**ASSIGNMENT:** Copy every record exactly, with nothing left out.

**GIVEN ENTRIES:**
:::

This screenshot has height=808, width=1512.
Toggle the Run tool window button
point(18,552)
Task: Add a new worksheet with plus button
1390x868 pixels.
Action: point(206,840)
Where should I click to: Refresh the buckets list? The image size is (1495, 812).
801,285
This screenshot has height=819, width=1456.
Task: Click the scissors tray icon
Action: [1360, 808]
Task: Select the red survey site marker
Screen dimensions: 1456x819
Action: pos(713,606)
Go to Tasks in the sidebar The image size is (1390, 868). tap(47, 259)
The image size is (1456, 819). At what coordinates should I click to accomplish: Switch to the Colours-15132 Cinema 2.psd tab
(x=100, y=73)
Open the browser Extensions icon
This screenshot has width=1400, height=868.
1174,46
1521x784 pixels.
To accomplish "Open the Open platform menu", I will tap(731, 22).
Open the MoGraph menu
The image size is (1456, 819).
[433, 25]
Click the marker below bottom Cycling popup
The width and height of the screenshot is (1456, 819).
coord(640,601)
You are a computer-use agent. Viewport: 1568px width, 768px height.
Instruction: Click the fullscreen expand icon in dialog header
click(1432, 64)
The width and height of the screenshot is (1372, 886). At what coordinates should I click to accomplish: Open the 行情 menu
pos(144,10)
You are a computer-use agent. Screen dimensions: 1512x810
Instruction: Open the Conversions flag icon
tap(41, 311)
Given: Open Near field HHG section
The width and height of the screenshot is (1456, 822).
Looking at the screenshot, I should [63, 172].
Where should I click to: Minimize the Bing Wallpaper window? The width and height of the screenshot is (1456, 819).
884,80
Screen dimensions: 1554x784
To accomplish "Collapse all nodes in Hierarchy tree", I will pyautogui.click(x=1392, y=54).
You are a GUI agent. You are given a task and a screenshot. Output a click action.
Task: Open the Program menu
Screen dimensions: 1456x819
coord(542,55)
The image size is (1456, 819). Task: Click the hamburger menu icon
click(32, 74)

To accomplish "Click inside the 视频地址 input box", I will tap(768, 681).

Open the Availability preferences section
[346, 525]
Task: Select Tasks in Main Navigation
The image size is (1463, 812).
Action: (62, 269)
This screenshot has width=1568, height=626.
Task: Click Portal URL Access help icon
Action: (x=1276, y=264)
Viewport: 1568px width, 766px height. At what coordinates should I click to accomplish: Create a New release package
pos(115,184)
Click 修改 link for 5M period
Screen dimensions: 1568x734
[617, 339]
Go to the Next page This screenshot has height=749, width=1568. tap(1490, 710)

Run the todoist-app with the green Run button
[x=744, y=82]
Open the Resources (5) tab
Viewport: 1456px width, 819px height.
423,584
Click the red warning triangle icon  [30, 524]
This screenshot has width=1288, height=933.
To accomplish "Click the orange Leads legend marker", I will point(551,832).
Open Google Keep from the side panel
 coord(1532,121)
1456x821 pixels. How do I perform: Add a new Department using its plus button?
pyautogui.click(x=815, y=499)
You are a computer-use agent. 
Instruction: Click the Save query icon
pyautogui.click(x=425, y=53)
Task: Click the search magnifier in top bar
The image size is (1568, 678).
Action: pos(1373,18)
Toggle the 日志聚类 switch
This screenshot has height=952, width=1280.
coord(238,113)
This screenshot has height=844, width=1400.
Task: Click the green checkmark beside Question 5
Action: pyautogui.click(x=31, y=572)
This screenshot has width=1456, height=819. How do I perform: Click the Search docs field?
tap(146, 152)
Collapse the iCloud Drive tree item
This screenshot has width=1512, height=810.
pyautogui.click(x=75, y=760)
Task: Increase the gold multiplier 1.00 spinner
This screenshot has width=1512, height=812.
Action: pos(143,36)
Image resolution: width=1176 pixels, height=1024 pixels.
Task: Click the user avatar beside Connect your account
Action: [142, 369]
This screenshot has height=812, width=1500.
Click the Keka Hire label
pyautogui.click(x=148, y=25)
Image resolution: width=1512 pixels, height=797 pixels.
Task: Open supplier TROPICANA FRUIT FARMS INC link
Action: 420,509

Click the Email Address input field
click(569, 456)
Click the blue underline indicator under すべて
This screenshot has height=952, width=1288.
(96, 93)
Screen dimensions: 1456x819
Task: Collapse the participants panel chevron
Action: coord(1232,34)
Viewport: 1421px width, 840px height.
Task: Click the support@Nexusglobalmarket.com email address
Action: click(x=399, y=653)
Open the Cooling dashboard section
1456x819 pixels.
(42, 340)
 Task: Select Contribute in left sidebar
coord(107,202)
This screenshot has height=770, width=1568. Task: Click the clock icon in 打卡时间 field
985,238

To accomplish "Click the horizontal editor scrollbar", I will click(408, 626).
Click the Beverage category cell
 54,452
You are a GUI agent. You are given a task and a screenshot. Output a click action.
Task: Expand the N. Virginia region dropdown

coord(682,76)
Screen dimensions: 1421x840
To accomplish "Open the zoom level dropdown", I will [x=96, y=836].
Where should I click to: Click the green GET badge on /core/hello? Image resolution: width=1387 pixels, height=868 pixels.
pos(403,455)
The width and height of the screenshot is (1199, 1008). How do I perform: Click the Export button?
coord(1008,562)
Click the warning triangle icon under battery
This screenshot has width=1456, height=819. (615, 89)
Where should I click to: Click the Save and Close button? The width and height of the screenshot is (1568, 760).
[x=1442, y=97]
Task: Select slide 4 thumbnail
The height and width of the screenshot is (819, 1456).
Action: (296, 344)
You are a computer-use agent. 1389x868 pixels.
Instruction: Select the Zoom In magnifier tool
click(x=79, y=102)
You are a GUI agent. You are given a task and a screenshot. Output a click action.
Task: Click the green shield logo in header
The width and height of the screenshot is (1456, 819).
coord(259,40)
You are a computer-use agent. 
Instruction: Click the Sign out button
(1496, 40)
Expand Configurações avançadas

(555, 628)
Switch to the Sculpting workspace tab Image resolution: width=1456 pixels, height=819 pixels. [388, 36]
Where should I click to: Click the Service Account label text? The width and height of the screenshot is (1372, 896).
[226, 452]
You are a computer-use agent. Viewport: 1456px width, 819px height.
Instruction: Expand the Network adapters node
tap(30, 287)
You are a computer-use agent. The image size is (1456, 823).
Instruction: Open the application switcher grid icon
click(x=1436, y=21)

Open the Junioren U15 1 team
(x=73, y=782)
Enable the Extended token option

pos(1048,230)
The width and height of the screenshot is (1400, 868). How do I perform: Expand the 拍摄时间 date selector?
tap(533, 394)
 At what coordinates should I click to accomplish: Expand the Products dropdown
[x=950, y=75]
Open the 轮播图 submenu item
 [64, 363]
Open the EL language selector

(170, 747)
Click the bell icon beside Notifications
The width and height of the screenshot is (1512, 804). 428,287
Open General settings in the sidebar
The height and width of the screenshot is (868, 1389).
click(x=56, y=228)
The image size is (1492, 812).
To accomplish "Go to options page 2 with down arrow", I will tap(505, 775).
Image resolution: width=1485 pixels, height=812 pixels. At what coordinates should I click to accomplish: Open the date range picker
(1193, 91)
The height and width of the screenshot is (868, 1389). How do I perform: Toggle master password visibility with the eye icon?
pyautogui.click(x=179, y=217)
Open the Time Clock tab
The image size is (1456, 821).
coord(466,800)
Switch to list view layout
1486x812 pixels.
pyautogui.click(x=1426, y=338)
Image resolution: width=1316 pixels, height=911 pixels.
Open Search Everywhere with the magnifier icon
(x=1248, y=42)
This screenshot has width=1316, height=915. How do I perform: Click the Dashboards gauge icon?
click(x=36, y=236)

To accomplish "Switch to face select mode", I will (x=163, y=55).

:::

**RESPONSE:**
This screenshot has height=808, width=1512.
Toggle the Run tool window button
point(18,552)
Task: Add a new worksheet with plus button
1390x868 pixels.
Action: point(206,840)
Where should I click to: Refresh the buckets list? The image size is (1495, 812).
801,285
This screenshot has height=819, width=1456.
Task: Click the scissors tray icon
Action: [1360, 808]
Task: Select the red survey site marker
Screen dimensions: 1456x819
Action: pos(713,606)
Go to Tasks in the sidebar The image size is (1390, 868). tap(47, 259)
The image size is (1456, 819). At what coordinates should I click to accomplish: Switch to the Colours-15132 Cinema 2.psd tab
(x=100, y=73)
Open the browser Extensions icon
This screenshot has width=1400, height=868.
1174,46
1521x784 pixels.
To accomplish "Open the Open platform menu", I will tap(731, 22).
Open the MoGraph menu
The image size is (1456, 819).
[433, 25]
Click the marker below bottom Cycling popup
The width and height of the screenshot is (1456, 819).
coord(640,601)
You are a computer-use agent. Viewport: 1568px width, 768px height.
Instruction: Click the fullscreen expand icon in dialog header
click(1432, 64)
The width and height of the screenshot is (1372, 886). At what coordinates should I click to accomplish: Open the 行情 menu
pos(144,10)
You are a computer-use agent. Screen dimensions: 1512x810
Instruction: Open the Conversions flag icon
tap(41, 311)
Given: Open Near field HHG section
The width and height of the screenshot is (1456, 822).
Looking at the screenshot, I should [63, 172].
Where should I click to: Minimize the Bing Wallpaper window? The width and height of the screenshot is (1456, 819).
884,80
Screen dimensions: 1554x784
To accomplish "Collapse all nodes in Hierarchy tree", I will pyautogui.click(x=1392, y=54).
You are a GUI agent. You are given a task and a screenshot. Output a click action.
Task: Open the Program menu
Screen dimensions: 1456x819
coord(542,55)
The image size is (1456, 819). Task: Click the hamburger menu icon
click(32, 74)

To accomplish "Click inside the 视频地址 input box", I will tap(768, 681).

Open the Availability preferences section
[346, 525]
Task: Select Tasks in Main Navigation
The image size is (1463, 812).
Action: (62, 269)
This screenshot has width=1568, height=626.
Task: Click Portal URL Access help icon
Action: (x=1276, y=264)
Viewport: 1568px width, 766px height. At what coordinates should I click to accomplish: Create a New release package
pos(115,184)
Click 修改 link for 5M period
Screen dimensions: 1568x734
[617, 339]
Go to the Next page This screenshot has height=749, width=1568. tap(1490, 710)

Run the todoist-app with the green Run button
[x=744, y=82]
Open the Resources (5) tab
Viewport: 1456px width, 819px height.
423,584
Click the red warning triangle icon  [30, 524]
This screenshot has width=1288, height=933.
To accomplish "Click the orange Leads legend marker", I will point(551,832).
Open Google Keep from the side panel
 coord(1532,121)
1456x821 pixels. How do I perform: Add a new Department using its plus button?
pyautogui.click(x=815, y=499)
You are a computer-use agent. 
Instruction: Click the Save query icon
pyautogui.click(x=425, y=53)
Task: Click the search magnifier in top bar
The image size is (1568, 678).
Action: pos(1373,18)
Toggle the 日志聚类 switch
This screenshot has height=952, width=1280.
coord(238,113)
This screenshot has height=844, width=1400.
Task: Click the green checkmark beside Question 5
Action: pyautogui.click(x=31, y=572)
This screenshot has width=1456, height=819. How do I perform: Click the Search docs field?
tap(146, 152)
Collapse the iCloud Drive tree item
This screenshot has width=1512, height=810.
pyautogui.click(x=75, y=760)
Task: Increase the gold multiplier 1.00 spinner
This screenshot has width=1512, height=812.
Action: pos(143,36)
Image resolution: width=1176 pixels, height=1024 pixels.
Task: Click the user avatar beside Connect your account
Action: [142, 369]
This screenshot has height=812, width=1500.
Click the Keka Hire label
pyautogui.click(x=148, y=25)
Image resolution: width=1512 pixels, height=797 pixels.
Task: Open supplier TROPICANA FRUIT FARMS INC link
Action: 420,509

Click the Email Address input field
click(569, 456)
Click the blue underline indicator under すべて
This screenshot has height=952, width=1288.
(96, 93)
Screen dimensions: 1456x819
Task: Collapse the participants panel chevron
Action: coord(1232,34)
Viewport: 1421px width, 840px height.
Task: Click the support@Nexusglobalmarket.com email address
Action: click(x=399, y=653)
Open the Cooling dashboard section
1456x819 pixels.
(42, 340)
 Task: Select Contribute in left sidebar
coord(107,202)
This screenshot has height=770, width=1568. Task: Click the clock icon in 打卡时间 field
985,238

To accomplish "Click the horizontal editor scrollbar", I will click(408, 626).
Click the Beverage category cell
 54,452
You are a GUI agent. You are given a task and a screenshot. Output a click action.
Task: Expand the N. Virginia region dropdown

coord(682,76)
Screen dimensions: 1421x840
To accomplish "Open the zoom level dropdown", I will [x=96, y=836].
Where should I click to: Click the green GET badge on /core/hello? Image resolution: width=1387 pixels, height=868 pixels.
pos(403,455)
The width and height of the screenshot is (1199, 1008). How do I perform: Click the Export button?
coord(1008,562)
Click the warning triangle icon under battery
This screenshot has width=1456, height=819. (615, 89)
Where should I click to: Click the Save and Close button? The width and height of the screenshot is (1568, 760).
[x=1442, y=97]
Task: Select slide 4 thumbnail
The height and width of the screenshot is (819, 1456).
Action: (296, 344)
You are a computer-use agent. 1389x868 pixels.
Instruction: Select the Zoom In magnifier tool
click(x=79, y=102)
You are a GUI agent. You are given a task and a screenshot. Output a click action.
Task: Click the green shield logo in header
The width and height of the screenshot is (1456, 819).
coord(259,40)
You are a computer-use agent. 
Instruction: Click the Sign out button
(1496, 40)
Expand Configurações avançadas

(555, 628)
Switch to the Sculpting workspace tab Image resolution: width=1456 pixels, height=819 pixels. [388, 36]
Where should I click to: Click the Service Account label text? The width and height of the screenshot is (1372, 896).
[226, 452]
You are a computer-use agent. Viewport: 1456px width, 819px height.
Instruction: Expand the Network adapters node
tap(30, 287)
You are a computer-use agent. The image size is (1456, 823).
Instruction: Open the application switcher grid icon
click(x=1436, y=21)

Open the Junioren U15 1 team
(x=73, y=782)
Enable the Extended token option

pos(1048,230)
The width and height of the screenshot is (1400, 868). How do I perform: Expand the 拍摄时间 date selector?
tap(533, 394)
 At what coordinates should I click to accomplish: Expand the Products dropdown
[x=950, y=75]
Open the 轮播图 submenu item
 [64, 363]
Open the EL language selector

(170, 747)
Click the bell icon beside Notifications
The width and height of the screenshot is (1512, 804). 428,287
Open General settings in the sidebar
The height and width of the screenshot is (868, 1389).
click(x=56, y=228)
The image size is (1492, 812).
To accomplish "Go to options page 2 with down arrow", I will tap(505, 775).
Image resolution: width=1485 pixels, height=812 pixels. At what coordinates should I click to accomplish: Open the date range picker
(1193, 91)
The height and width of the screenshot is (868, 1389). How do I perform: Toggle master password visibility with the eye icon?
pyautogui.click(x=179, y=217)
Open the Time Clock tab
The image size is (1456, 821).
coord(466,800)
Switch to list view layout
1486x812 pixels.
pyautogui.click(x=1426, y=338)
Image resolution: width=1316 pixels, height=911 pixels.
Open Search Everywhere with the magnifier icon
(x=1248, y=42)
This screenshot has width=1316, height=915. How do I perform: Click the Dashboards gauge icon?
click(x=36, y=236)

To accomplish "Switch to face select mode", I will (x=163, y=55).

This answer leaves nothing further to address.